Abro las puertas del conocimiento, percibo su tibieza y su luz y su aire nuevo bañando mi rostro y llenando de vitalidad mis pulmones, pero jamás atravieso la entrada. No conozco ese camino. Nunca lo pisé. Solo tengo su panorámica imagen en mi retina. Obtengo la promesa, soy la promesa, nunca el hecho maduro. Jugué siempre al ringraje con las instituciones del conocimiento.

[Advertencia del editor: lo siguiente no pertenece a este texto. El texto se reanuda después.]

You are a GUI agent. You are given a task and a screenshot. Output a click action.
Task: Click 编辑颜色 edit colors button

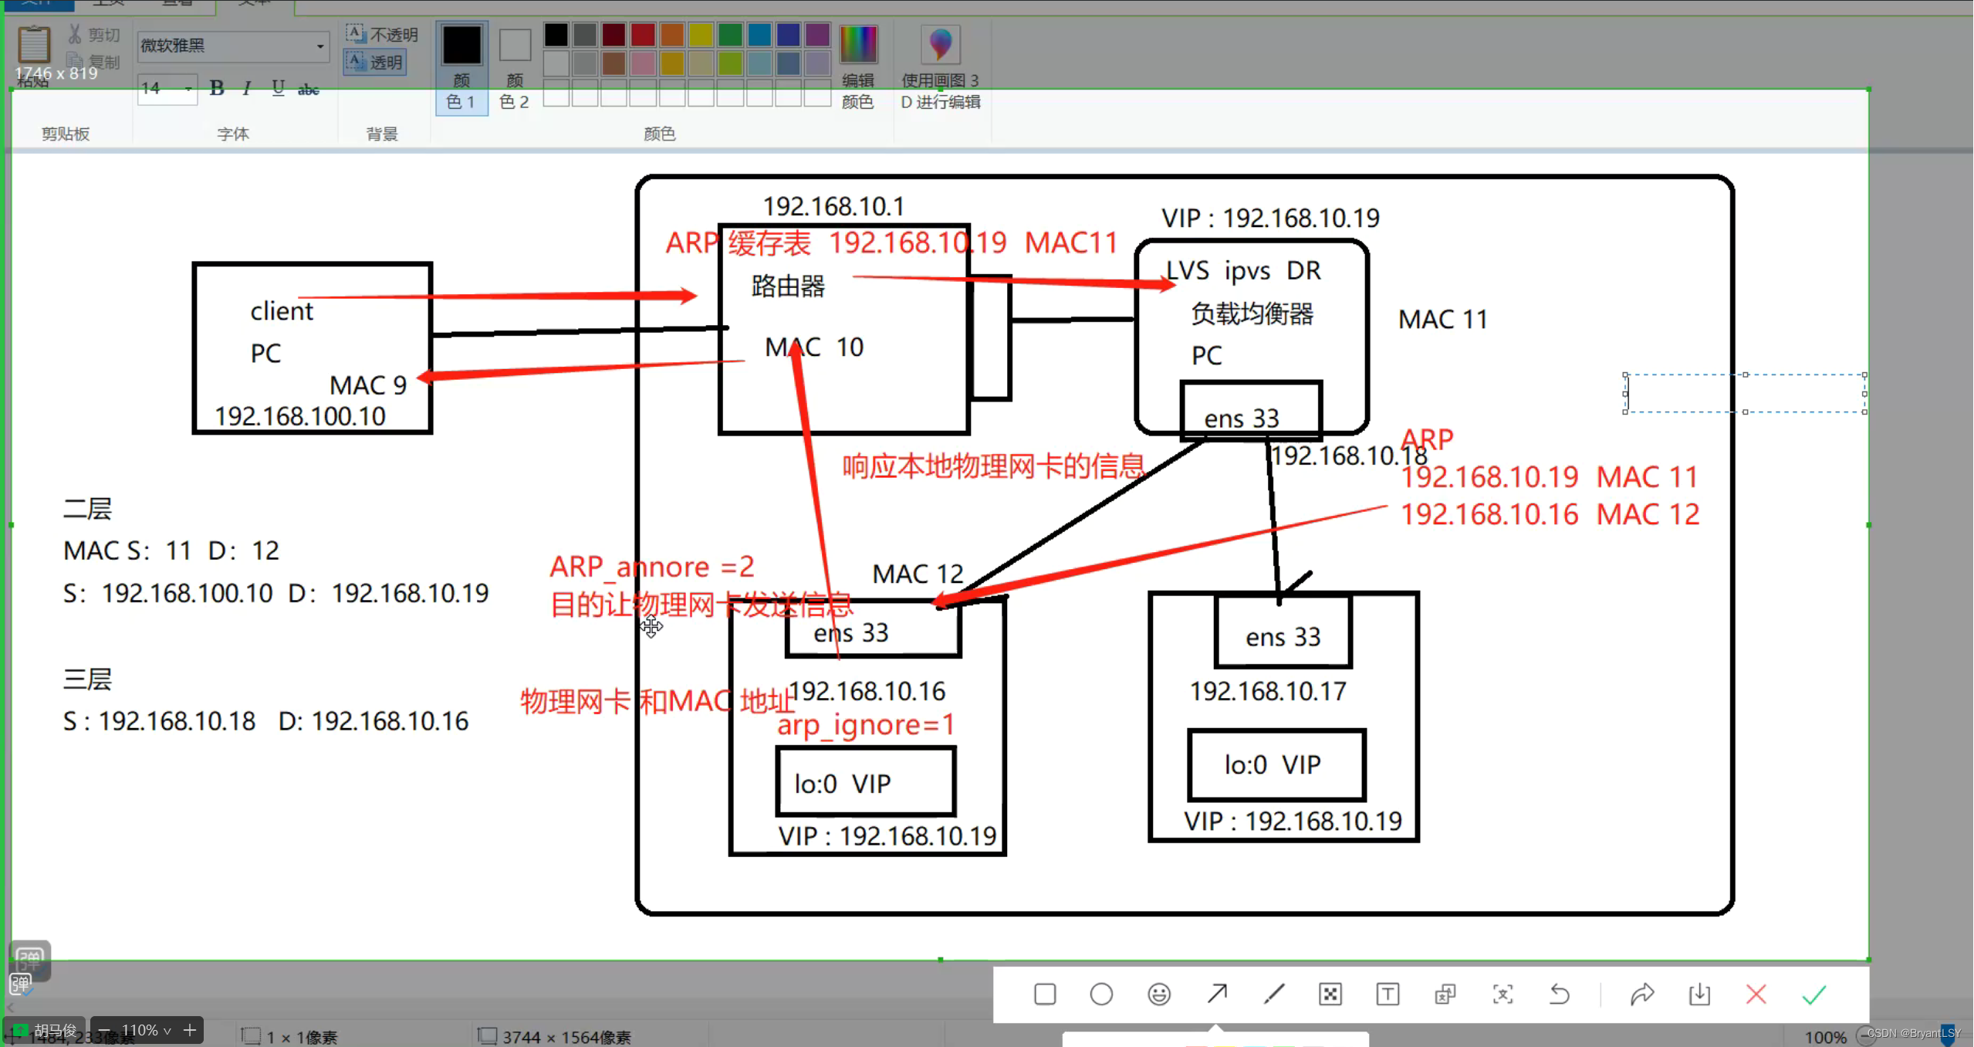pos(857,68)
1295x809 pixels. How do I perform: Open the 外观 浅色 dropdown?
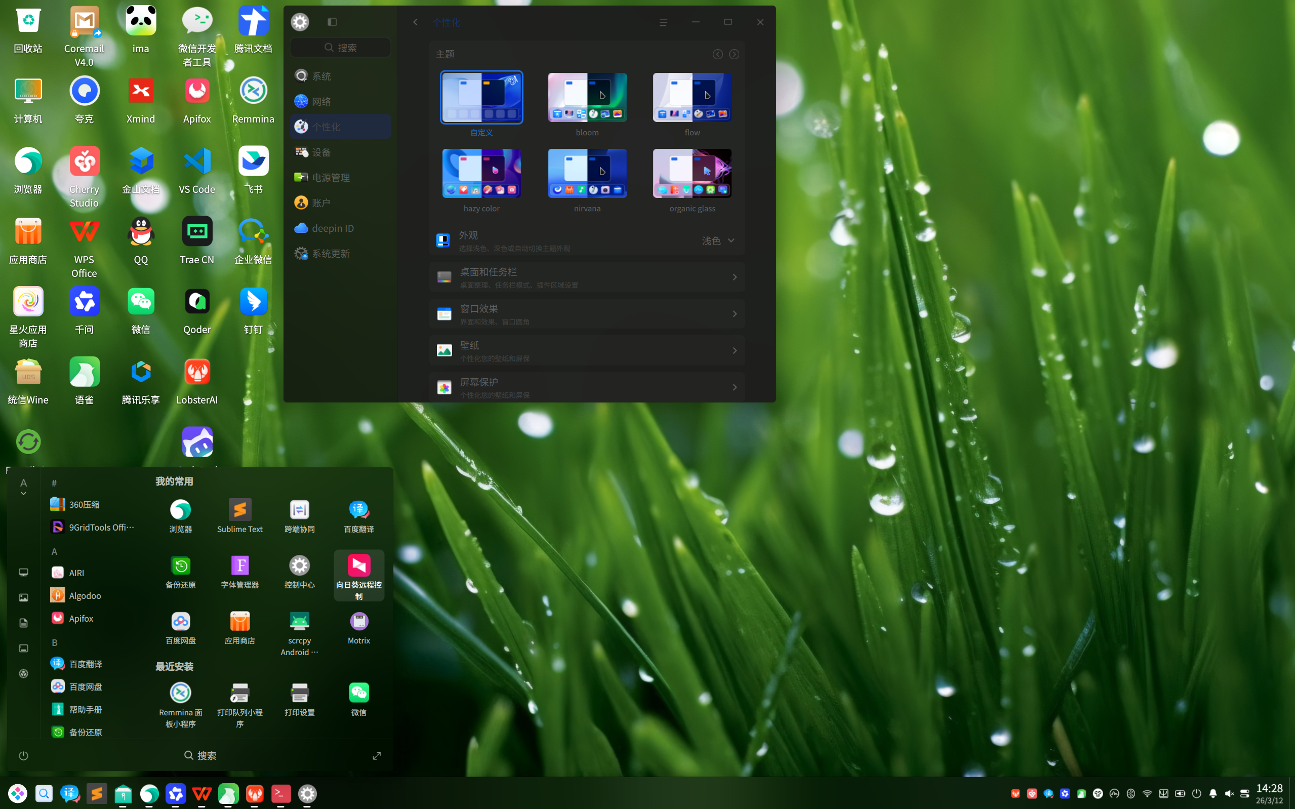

Desconozco el fracaso, también la victoria, me apodero del brillo, de la luz, del esplendor del saber y, cuando intenta volverse uno conmigo, cuando podría apoderarme de él y esgrimirlo como arma para futuras batallas o como herramientas de futuras proezas, vuelvo a refugiarme en las sombras.
Nunca degusté el saber.
Soy torpe en cualquier tema. Mi información es incompleta, errónea o simplemente pura habladuría. No soy un completo ignorante porque mi naturaleza es incompletitud, como la de la mayoría, pero en mí es más subrayada. Es una incompletitud más completa de incompletitudes.
Escapo a toda definición.
Leí palabras escritas sobre el mármol, talladas en rocas, tan pretendidamente definitivas como la muerte, tan pretendidamente originales, tan pretenciosas.
Y acá están mis palabras sin siquiera hojas, escritas en bytes y talladas en pixeles, tan efímeras, tan vulgares, tan terrenales.
La fragilidad de mis palabras no resistirá la tormenta del devenir porque ya no son mías estas palabras sino nuestras, son las palabras de mi tiempo, un tiempo de conceptos frágiles como frágiles también son las palabras que visten.
Ah, pero las lágrimas son siempre tibias: reconfortan.
¿Por qué se llora tanto de niño y se llora tan poco de adulto?, porque nos acostumbramos.